Canonical has today publicly confirmed that they are working on a new cross-platform displayer server for Ubuntu.

Called ‘Mir‘, the X Window Server replacement is tasked with ‘enabling development of the next generation Unity’. Which, in yet another about-turn, is to be rebuilt in Qt/QML.

The news isn’t much of as surprise. Earlier this year Canonical’s Jono Bacon made several remarks in a Q&A session that hinted at the possibility of an alternative display manager.

’’…The simple reality is that X doesn’t meet those needs, Wayland doesn’t meet those needs.’

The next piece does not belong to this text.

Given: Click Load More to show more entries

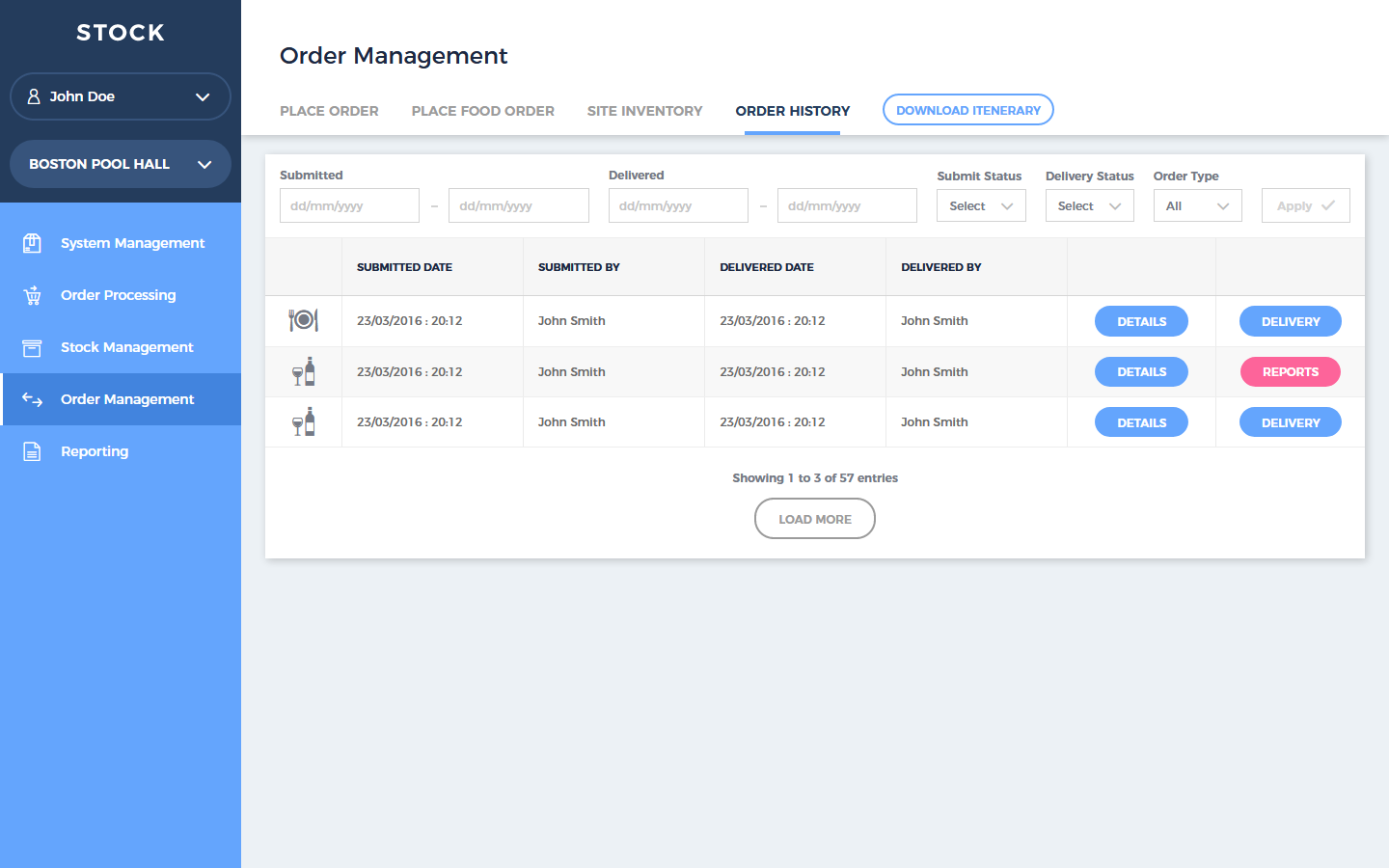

From looking at the commit log for Mir this opinion has been held since June last year, which is when work on Mir appears to have begun.

Why Mir?

When Mark Shuttleworth set out his grand goal of Ubuntu being ‘convergent’ – running across mobiles, tablets, desktops and TVs – he also threw down a series of technical hurdles that would first have to be overcome. One of the steppest to clear was always going to be the choice of display server – the the part of the system that draws the UI, and user interaction with it, on screen.

Currently Ubuntu uses X.

X is efficient at doing what it does but it has a problem: it is built upon code that’s almost 30 years old. A mature code-base brings with it legacy support for features and functions that are no longer needed on modern desktops, much less phones and tablets.

Intending to address this is Wayland – a relatively new display protocol that integrates features (like compositing) directly into the display server rather than adding them on as an afterthought.

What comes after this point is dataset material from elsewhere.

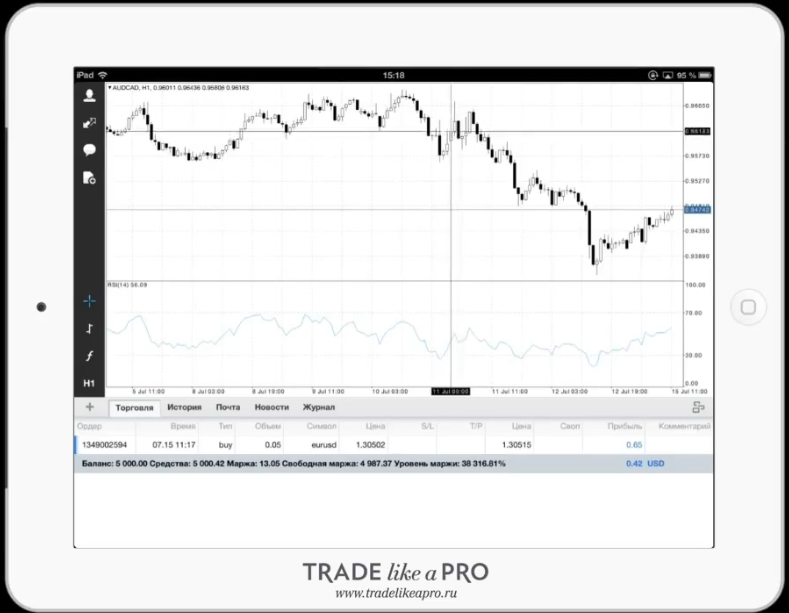Switch to the История tab
This screenshot has width=789, height=613.
tap(184, 407)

The choice facing Canonical was to adapt one of these existing display server technologies/protocols to work across form factors, but compromise on vision, or create their own one from scratch.

Canonical chose the latter., with Mir built specifically to meet the aims and goals of Unity.

Task Ahead

The big task for Canonical going forward will be to persuade GPU vendors to invest in and support Mir.

Canonical say that they are ‘in contact with [and] working closely’ with graphics chips makers to support Mir and, perhaps more interestingly, ‘…distill a reusable and unified EGL-centric driver model that further eases display server development in general and keeps cross-platform use-cases in mind.”

But for now Mir is only able to run atop of free graphics drivers.

When Will It Arrive?

From the Mir Spec on the Ubuntu WIki, Mir is intended to replace SurfaceFlinger, the Android display server used in the Ubuntu Touch images, at some point in the near future. with the desktop targeted after that.

There is a Staging PPA for Mir is also available.

Around May this year we should see the first useable demonstration of Mir with Unity Next (the ‘new’ Qt/Qml version of Unity) on Ubuntu Touch.

By April 2014, the date of the next LTS release, Canonical hope to achieved full convergence, with Mir and Unity Next running across all platforms.